>>>>

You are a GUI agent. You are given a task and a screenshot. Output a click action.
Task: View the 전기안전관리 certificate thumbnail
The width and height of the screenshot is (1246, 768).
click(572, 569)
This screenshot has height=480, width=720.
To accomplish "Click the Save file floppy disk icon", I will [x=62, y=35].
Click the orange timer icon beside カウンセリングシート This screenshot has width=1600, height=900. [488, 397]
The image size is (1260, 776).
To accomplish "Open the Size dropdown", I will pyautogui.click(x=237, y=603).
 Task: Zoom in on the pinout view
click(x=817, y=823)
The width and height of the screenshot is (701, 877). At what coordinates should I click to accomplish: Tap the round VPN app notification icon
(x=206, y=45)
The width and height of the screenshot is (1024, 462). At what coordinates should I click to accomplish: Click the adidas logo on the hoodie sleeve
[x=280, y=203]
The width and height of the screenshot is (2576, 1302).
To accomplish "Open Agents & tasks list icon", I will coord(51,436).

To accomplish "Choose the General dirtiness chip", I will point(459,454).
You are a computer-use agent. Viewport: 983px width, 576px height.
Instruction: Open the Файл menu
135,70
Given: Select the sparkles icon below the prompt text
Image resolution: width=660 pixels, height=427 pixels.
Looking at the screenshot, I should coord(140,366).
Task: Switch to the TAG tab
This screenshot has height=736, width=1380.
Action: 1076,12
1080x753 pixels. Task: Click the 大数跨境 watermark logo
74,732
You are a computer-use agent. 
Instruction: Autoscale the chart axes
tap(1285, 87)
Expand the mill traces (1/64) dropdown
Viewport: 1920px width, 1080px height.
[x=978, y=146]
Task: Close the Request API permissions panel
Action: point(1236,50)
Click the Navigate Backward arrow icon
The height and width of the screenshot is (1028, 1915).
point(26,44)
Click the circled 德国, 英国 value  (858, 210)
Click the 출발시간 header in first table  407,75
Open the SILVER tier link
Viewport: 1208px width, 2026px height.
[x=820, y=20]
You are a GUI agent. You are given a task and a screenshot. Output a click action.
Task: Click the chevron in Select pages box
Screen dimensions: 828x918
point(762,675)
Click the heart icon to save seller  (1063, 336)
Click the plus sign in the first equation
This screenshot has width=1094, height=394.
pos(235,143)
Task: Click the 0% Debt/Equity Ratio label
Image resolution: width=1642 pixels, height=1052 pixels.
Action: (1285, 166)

<<<<

Copy out the entries word for word, starting at the line containing "You are a computer-use agent. Viewport: 983px" and ending at the last line of the entries.

• _FINAL RESULT_
You are a computer-use agent. Viewport: 983px width, 576px height.
Instruction: Open the Файл menu
135,70
Given: Select the sparkles icon below the prompt text
Image resolution: width=660 pixels, height=427 pixels.
Looking at the screenshot, I should coord(140,366).
Task: Switch to the TAG tab
This screenshot has height=736, width=1380.
Action: 1076,12
1080x753 pixels. Task: Click the 大数跨境 watermark logo
74,732
You are a computer-use agent. 
Instruction: Autoscale the chart axes
tap(1285, 87)
Expand the mill traces (1/64) dropdown
Viewport: 1920px width, 1080px height.
[x=978, y=146]
Task: Close the Request API permissions panel
Action: point(1236,50)
Click the Navigate Backward arrow icon
The height and width of the screenshot is (1028, 1915).
point(26,44)
Click the circled 德国, 英国 value  (858, 210)
Click the 출발시간 header in first table  407,75
Open the SILVER tier link
Viewport: 1208px width, 2026px height.
[x=820, y=20]
You are a GUI agent. You are given a task and a screenshot. Output a click action.
Task: Click the chevron in Select pages box
Screen dimensions: 828x918
point(762,675)
Click the heart icon to save seller  (1063, 336)
Click the plus sign in the first equation
This screenshot has width=1094, height=394.
pos(235,143)
Task: Click the 0% Debt/Equity Ratio label
Image resolution: width=1642 pixels, height=1052 pixels.
Action: (1285, 166)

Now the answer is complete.